Is that the tank cycling crud? It doesn't work. [/QUOTE]
I have to agree, iv tried the lot and its all s**t. heard some good reports but i say dont rely on it untill its been tried and tested by your self, as they say proof is in the pudding







lol


----------



## akio525 (Sep 4, 2003)

Ive heard different things about bio spira but most of them have been positive. I used it on my 65 gal that was running a little over a week before adding it. Before I used bio spira my ammo and nitrites were high but when i tested 24 hours later the ammo and nitrites tested 0 and stayed that way ever since.


----------



## Dr. Giggles (Oct 18, 2003)

Yea, thats what happened to me. I had a dozen feeders which only one survived. That would explain why my 55 gallon tank with bio-spira took 10 days to fully cycle. BioOverload.

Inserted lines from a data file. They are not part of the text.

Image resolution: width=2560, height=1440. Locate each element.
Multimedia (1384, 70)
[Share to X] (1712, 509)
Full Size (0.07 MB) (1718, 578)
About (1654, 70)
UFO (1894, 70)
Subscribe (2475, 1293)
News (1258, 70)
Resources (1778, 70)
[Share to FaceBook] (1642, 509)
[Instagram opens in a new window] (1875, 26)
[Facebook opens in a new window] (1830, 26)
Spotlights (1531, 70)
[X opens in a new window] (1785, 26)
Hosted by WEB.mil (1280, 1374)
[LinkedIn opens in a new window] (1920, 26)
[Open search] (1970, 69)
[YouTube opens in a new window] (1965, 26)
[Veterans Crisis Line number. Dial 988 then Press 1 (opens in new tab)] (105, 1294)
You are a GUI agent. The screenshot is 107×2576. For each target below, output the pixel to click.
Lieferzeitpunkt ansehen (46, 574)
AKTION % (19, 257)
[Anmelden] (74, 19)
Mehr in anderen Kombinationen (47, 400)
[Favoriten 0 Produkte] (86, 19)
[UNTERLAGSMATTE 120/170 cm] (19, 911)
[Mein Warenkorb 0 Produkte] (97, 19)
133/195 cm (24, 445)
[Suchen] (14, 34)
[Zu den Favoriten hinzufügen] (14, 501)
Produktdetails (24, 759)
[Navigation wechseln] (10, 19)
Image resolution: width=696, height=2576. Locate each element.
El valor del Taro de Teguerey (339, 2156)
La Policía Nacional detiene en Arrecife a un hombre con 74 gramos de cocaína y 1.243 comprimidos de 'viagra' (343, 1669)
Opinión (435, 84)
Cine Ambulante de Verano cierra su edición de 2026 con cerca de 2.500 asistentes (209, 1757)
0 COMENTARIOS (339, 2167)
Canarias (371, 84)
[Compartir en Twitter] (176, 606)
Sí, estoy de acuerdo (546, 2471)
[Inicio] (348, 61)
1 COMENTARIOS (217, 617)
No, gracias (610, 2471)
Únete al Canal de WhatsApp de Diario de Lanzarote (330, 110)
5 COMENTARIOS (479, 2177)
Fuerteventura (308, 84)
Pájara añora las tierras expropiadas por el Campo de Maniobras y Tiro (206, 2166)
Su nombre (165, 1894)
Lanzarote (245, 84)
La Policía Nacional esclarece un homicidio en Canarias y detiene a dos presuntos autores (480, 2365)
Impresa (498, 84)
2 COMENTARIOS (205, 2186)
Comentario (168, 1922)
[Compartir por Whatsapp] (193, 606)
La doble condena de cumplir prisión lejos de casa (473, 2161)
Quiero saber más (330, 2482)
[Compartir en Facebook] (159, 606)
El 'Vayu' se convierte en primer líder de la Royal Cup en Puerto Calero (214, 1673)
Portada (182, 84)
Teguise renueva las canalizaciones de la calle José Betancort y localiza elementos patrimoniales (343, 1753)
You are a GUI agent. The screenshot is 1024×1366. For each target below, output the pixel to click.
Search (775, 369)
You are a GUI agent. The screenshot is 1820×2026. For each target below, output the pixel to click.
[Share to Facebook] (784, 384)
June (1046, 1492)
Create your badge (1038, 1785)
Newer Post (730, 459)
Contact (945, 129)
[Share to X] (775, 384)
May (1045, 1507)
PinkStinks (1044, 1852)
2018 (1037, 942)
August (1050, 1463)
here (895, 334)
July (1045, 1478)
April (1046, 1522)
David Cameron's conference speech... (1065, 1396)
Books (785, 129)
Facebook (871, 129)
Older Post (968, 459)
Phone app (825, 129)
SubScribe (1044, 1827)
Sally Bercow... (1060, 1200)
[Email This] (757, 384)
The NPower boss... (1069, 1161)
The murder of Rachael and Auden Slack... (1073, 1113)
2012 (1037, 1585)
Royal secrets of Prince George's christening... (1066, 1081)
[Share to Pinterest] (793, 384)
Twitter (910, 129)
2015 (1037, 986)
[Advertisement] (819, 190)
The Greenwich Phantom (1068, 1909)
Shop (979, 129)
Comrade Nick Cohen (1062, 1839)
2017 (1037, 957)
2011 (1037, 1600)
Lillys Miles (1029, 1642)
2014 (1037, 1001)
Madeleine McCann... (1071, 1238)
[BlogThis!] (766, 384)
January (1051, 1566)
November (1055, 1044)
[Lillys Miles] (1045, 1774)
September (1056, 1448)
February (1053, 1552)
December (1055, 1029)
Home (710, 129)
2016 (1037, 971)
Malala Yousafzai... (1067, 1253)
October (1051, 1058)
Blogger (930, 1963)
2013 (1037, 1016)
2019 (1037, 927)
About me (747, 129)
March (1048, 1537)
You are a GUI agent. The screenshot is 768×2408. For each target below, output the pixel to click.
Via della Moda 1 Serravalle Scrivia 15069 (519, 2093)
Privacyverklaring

The way I look at it is 10 days still better than a month without bio-spira.


----------



## slipx888 (Nov 19, 2003)

yea im gonna add bio-spera, i get 30% discount from my lfs since i work there now so its real cheap. o and i have three tanks in my room, a 75gal, a 29 gal, and a 20 gal. cant wait till i start my job!







i start new years.


----------



## Noe (Aug 22, 2003)

If you put goldfish to cycle your tank that is the process when your tank is cycling.
For a faster cycle just buy "Bio-spira"


----------